The association of HCV seroincidence with female sex suggests a higher vulnerability to parenteral exposure, an important role for sexual exposure or both. Romanowski and associates13
also reported associations between high prevalence of HCV infection and the sex trade, but these associations did not remain significant on multivariate analysis. Sexual transmission of HCV has been documented but appears relatively inefficient.32,33,34
In studies of HCV transmission, associations with numbers of partners, condom use and commercial sex have been less consistently demonstrated in populations of IDUs than in other affected populations.8,35
We and others have previously reported an association between HIV infection and frequent attendance at needle exchange programs.2,21,36
We now report a similar association for HCV infection, an association that may result from unmeasured confounders — factors promoting transmission that are common among those frequently attending needle exchange programs. However, such findings have also been interpreted as suggesting that needle exchange programs may actually promote HIV transmission.37,38
It should be noted that a close analysis of the association between HIV and frequency of attendance at needle exchange programs for the Vancouver IDU cohort did not support a hypothesis of causality.3
High and increasing rates of HCV infection have been documented in Canadian prison populations.39
Our study illustrates that IDUs who have been incarcerated are especially likely to be infected with HCV.
This study had several limitations. Because of high HCV prevalence at enrolment and limited follow-up to date, the statistical power to determine incidence and associated risk factors was low.
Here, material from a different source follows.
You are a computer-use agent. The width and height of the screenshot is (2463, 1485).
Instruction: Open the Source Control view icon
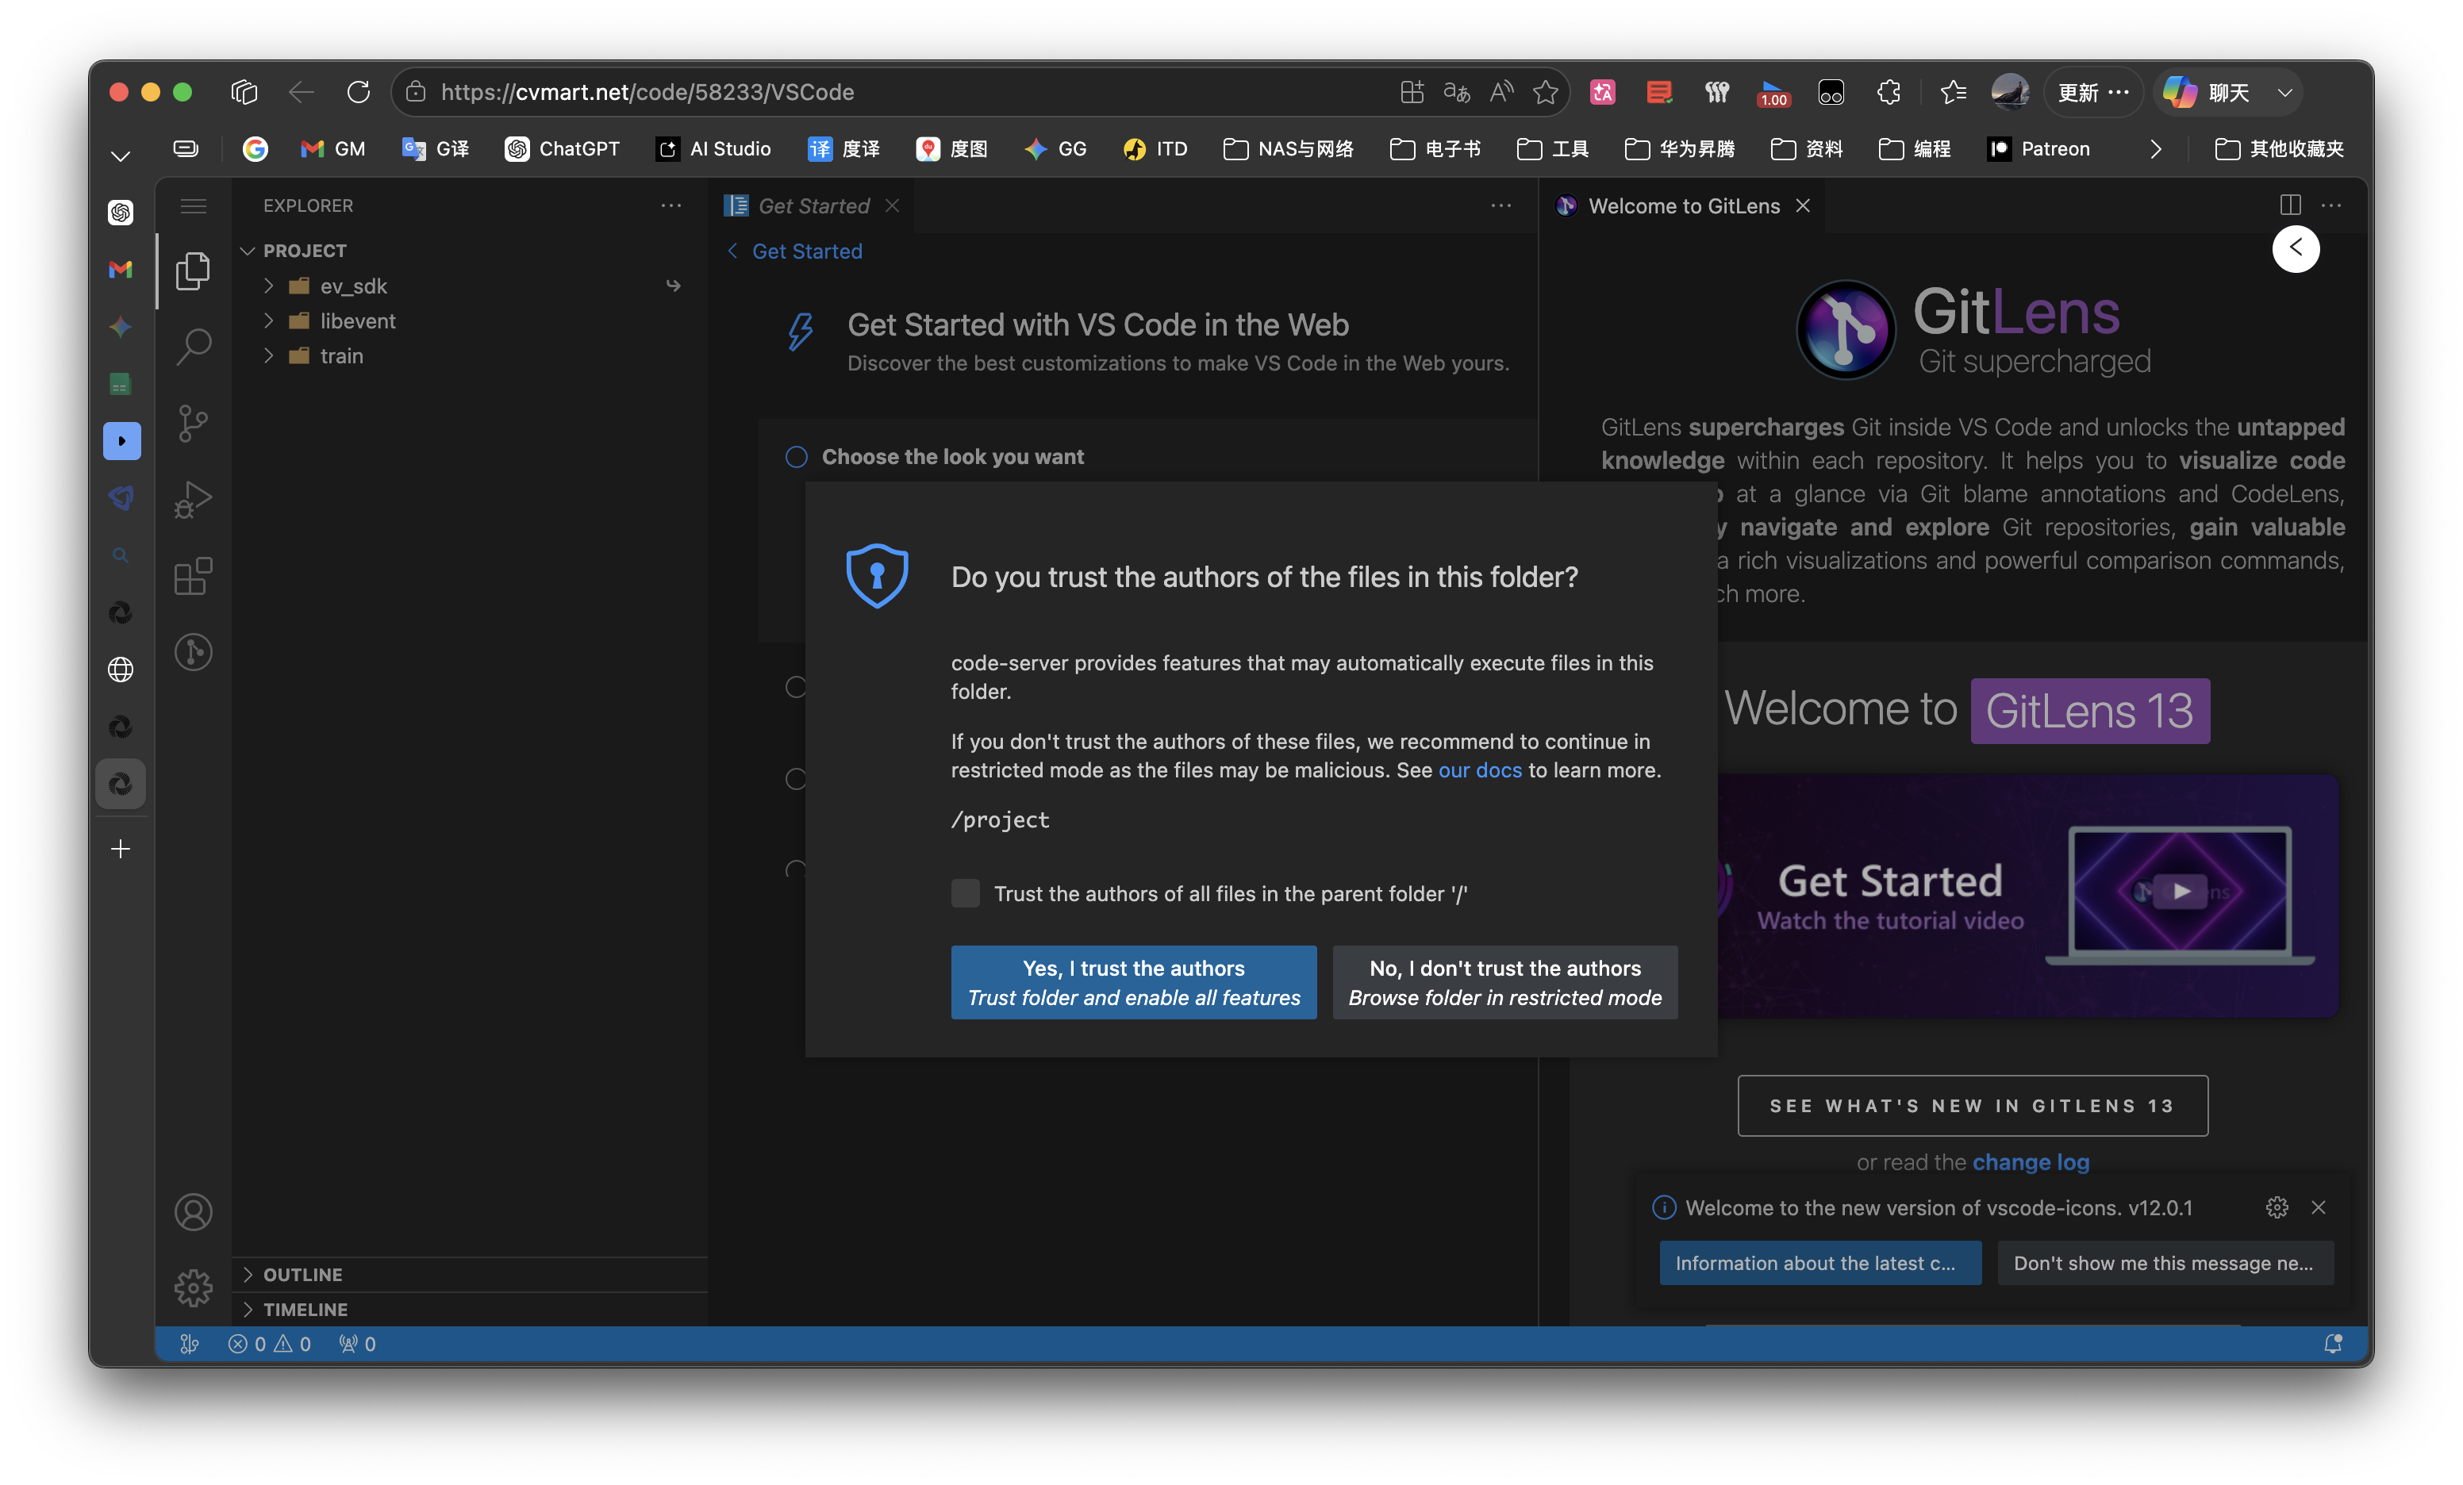click(x=193, y=423)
Participants who were initially HCV seronegative returned for follow-up less frequently than did study subjects in general. It is plausible that some HCV-negative IDUs were not highly street entrenched (i.e., were not involved in a chronic and intractable way with the street scene) and were therefore less likely to return for a follow-up visit. Indeed, some of the participants who were negative for HCV at baseline were deported from Canada during the follow-up period. Also, the study instrument did not address the practices of tattooing and body piercing, which have been associated elsewhere with HCV infection.35,40,41,42
Observations in this study were made over the course of a documented outbreak of HIV. This and the unique characteristics of the Vancouver injection drug use scene may limit the generalizability of the results.
HCV infection represents a major cause of morbidity and stands as a sensitive marker for activities that may transmit HIV parenterally. Because this and other studies indicate extreme pressure toward HCV transmission among seronegative IDUs, resulting from both high prevalence and high infectivity, it appears that the prevention efforts must be expanded yet further.
Mathematical models suggest that even in populations with a high prevalence of HCV infection, there is hope that a drop in syringe sharing will reduce the incidence of such infection.43
However, such reductions have been hard to realize. Because of high transmissibility of HCV among those injecting frequently and using cocaine, we conclude that the harm reduction initiatives deployed in Vancouver during the study period proved insufficient to eliminate hepatitis C transmission in this population. In addition to promoting behavioural change and harm reduction among established users, researchers and prevention workers urgently need to focus on primary prevention of injection drug use, early intervention with and treatment of non-injection and injection drug users, and altering the social determinants that predispose people to engage in these activities.